◆ **TASK BRIEF**
Please repeat word for word the line containing "Given: Open a new tab with the plus icon" and every following line up to and including the last one below, pictures excluded.

▬▬▬▬▬▬

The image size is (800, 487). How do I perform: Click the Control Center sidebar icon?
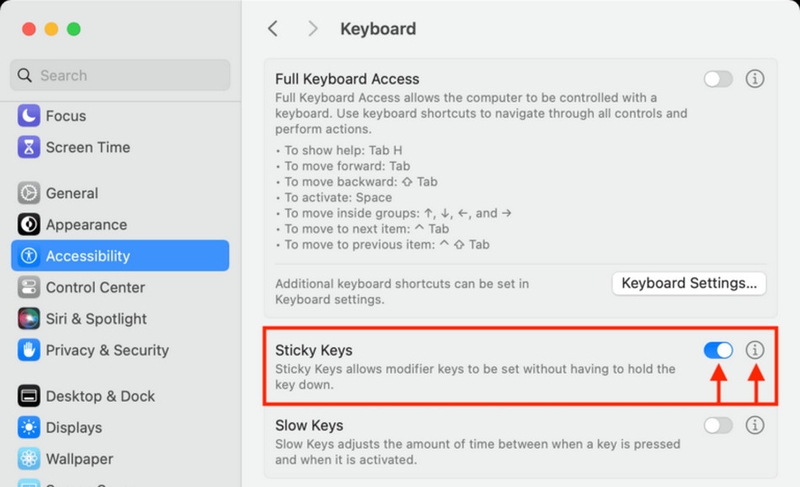pos(29,287)
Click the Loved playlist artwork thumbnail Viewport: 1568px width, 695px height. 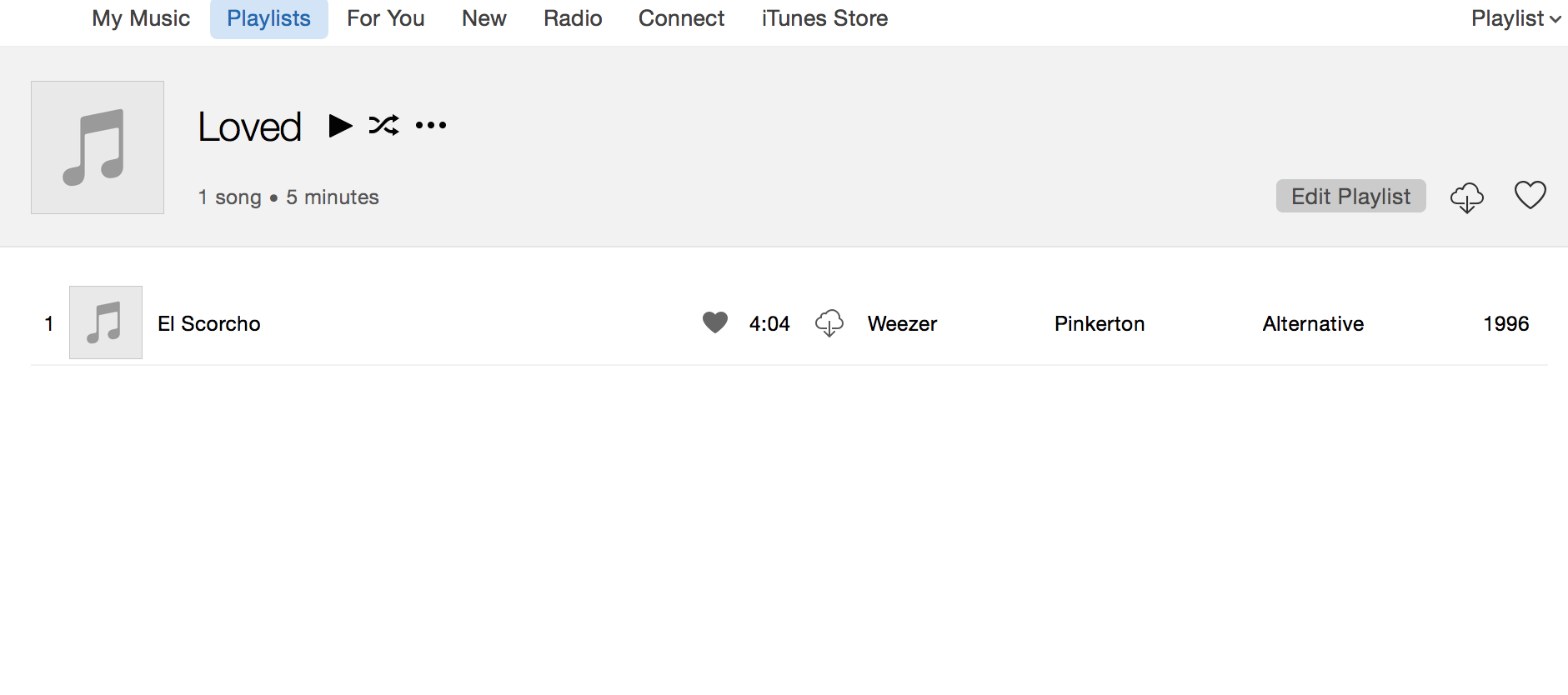pos(98,148)
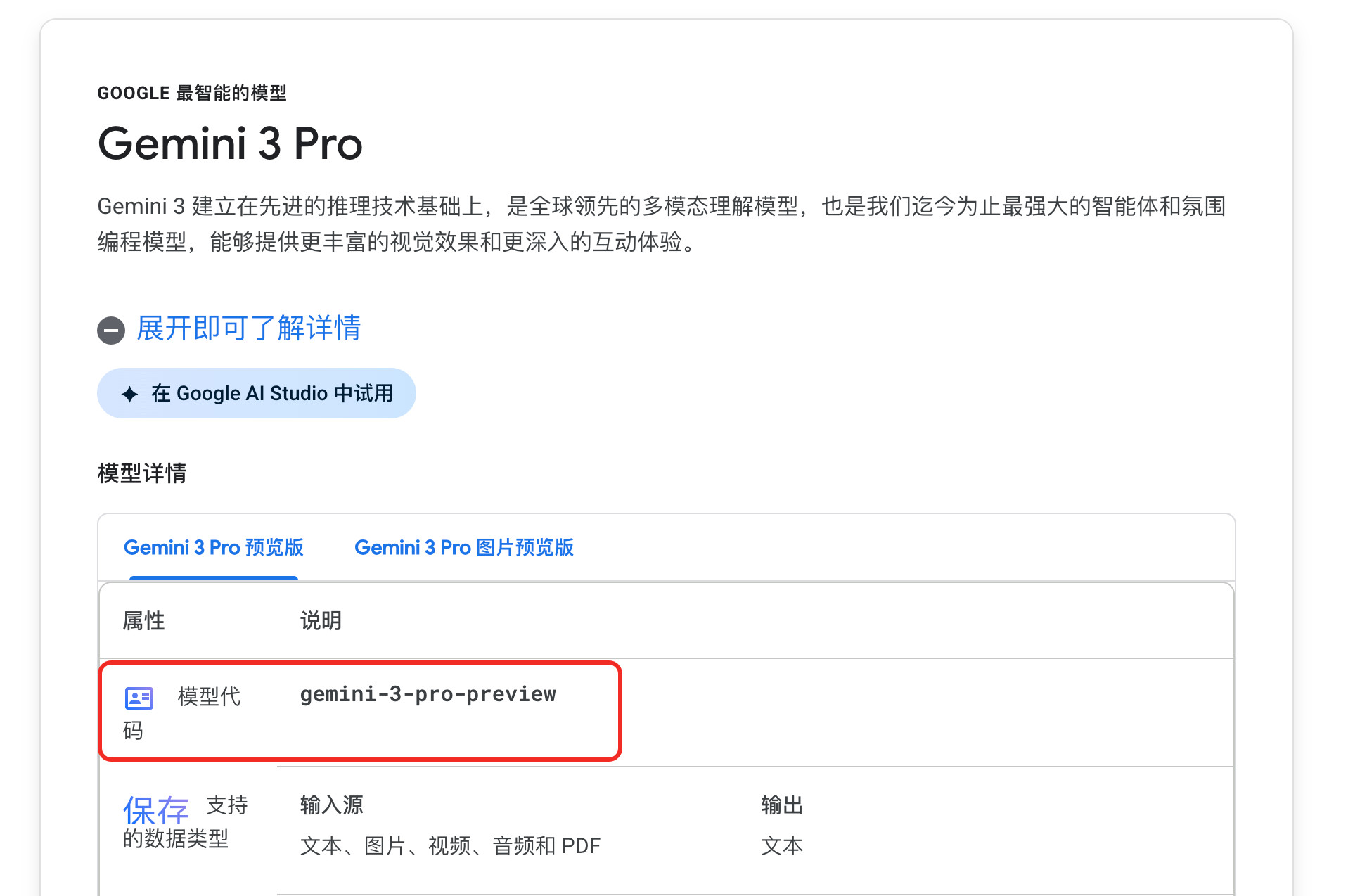Click the 输入源 label
The image size is (1367, 896).
[x=331, y=805]
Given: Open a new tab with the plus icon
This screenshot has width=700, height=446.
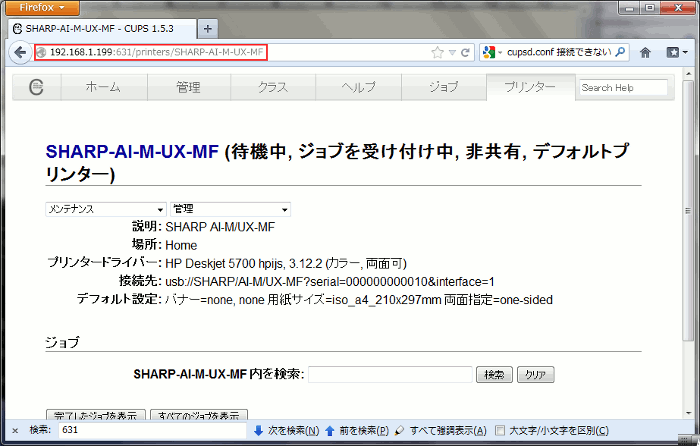Looking at the screenshot, I should (208, 28).
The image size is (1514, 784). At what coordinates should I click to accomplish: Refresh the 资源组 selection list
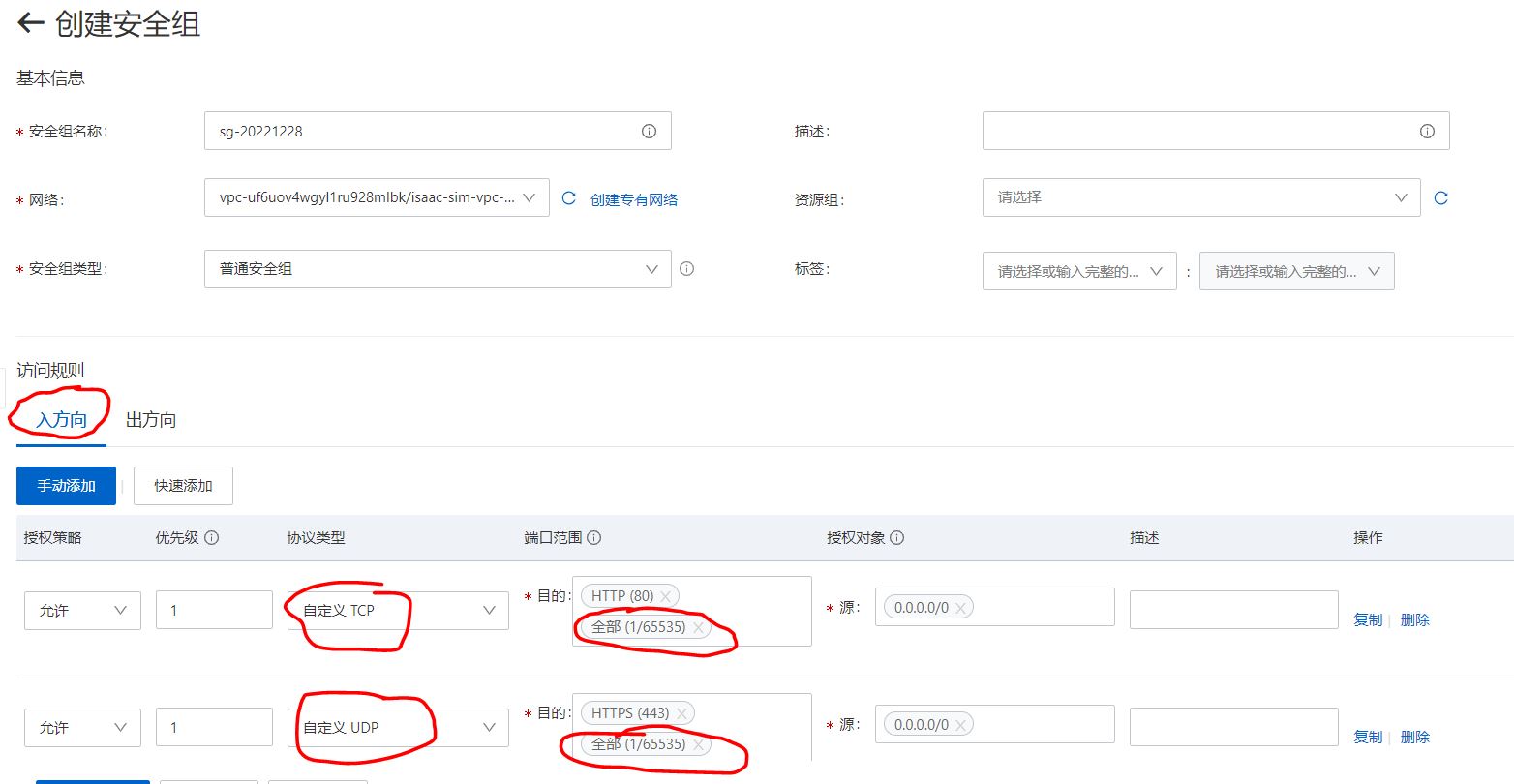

▬▬▬▬▬▬

◆ **RESULT FOR THIS TASK**
Given: Open a new tab with the plus icon
This screenshot has width=700, height=446.
Looking at the screenshot, I should (208, 28).
The image size is (1514, 784). At what coordinates should I click to accomplish: Refresh the 资源组 selection list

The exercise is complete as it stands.